Sehr geehrter Philipp Türmer,
ich schreibe Ihnen, dem Vorsitzenden der Jungsozialisten in der SPD, in Sorge um die Demokratie in Deutschland. Mag sein, dass das für Sie etwas arg hochgestochen klingt. Aber ich fürchte tatsächlich, dass ein Nein zum Koalitionsvertrag von Union und SPD, wie es die Jusos fordern, dieses Land in eine existentielle Krise führen würde. Profitieren würden allein die Feinde unserer pluralen, freien und menschenfreundlichen Gesellschaft.
Natürlich, lieber Herr Türmer, ist es völlig legitim, einzelne Vereinbarungen, die Ihre Parteichefs Saskia Esken und Lars Klingbeil mit Friedrich Merz und Markus Söder von der Union beschlossen haben, doof zu finden. Das geht im Grunde doch allen so, die sich in einer der beteiligten Parteien engagieren - oder Sympathien für diese hegen.
Gleichzeitig gilt, das ist eine Binse: Kompromisse gehören in der parlamentarischen Demokratie dazu. Zumindest, solange eine Partei nicht über die absolute Mehrheit verfügt. Als SPD-Politiker haben Sie in den Ampel-Jahren leidvoll erleben müssen, wie politisch verheerend es ist, wenn die Beteiligten nicht gewillt sind, solche auch einzugehen.
Schlechtestes SPD-Ergebnis, aber die Sozialdemokraten haben sehr erfolgreich verhandelt
Und wenn ich mir die Kompromisse so anschaue, die im 144-seitigen Koalitionsvertrag stehen, dann haben die Sozialdemokraten erstaunlich gut verhandelt.

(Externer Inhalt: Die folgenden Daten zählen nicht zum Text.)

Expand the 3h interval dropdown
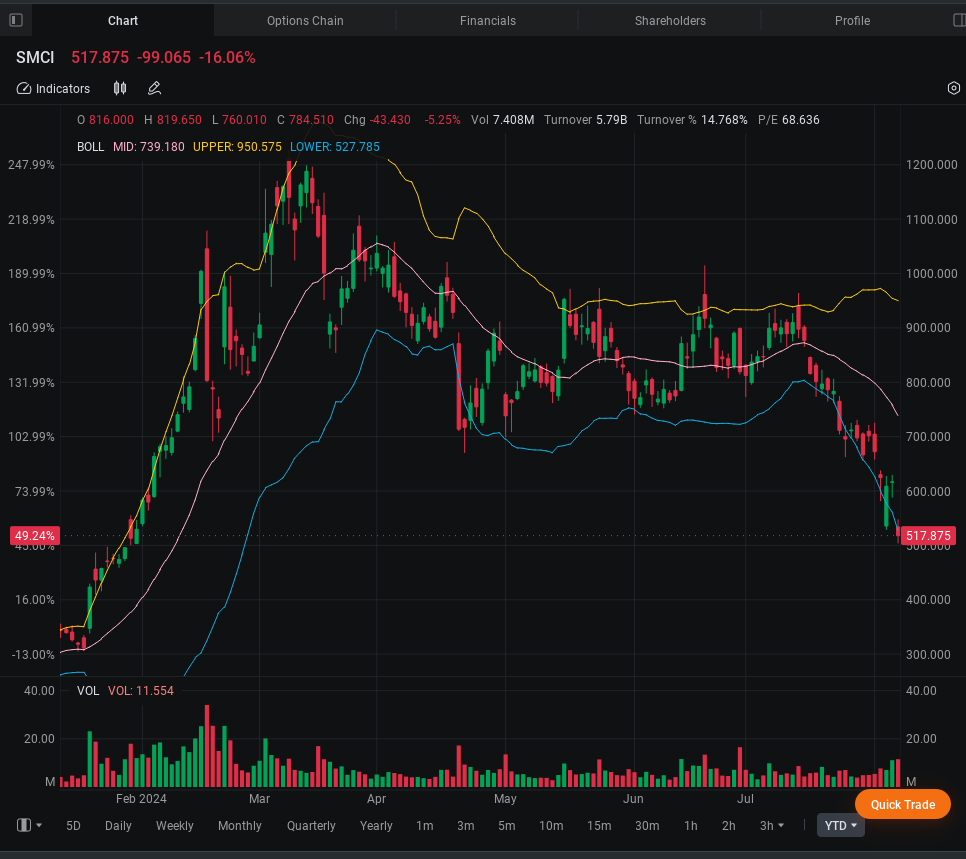 771,826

Immerhin ist Ihre Partei mit dem amtierenden Bundeskanzler Olaf Scholz bei der Bundestagswahl kräftig abgestraft worden. Die 16,4 Prozent Stimmenanteil waren das schlechteste SPD-Ergebnis seit Gründung der Bundesrepublik. Das dürfen die knapp 360.000 Mitglieder, darunter 5400 bei uns in Unterfranken, nicht vergessen, wenn sie jetzt abstimmen.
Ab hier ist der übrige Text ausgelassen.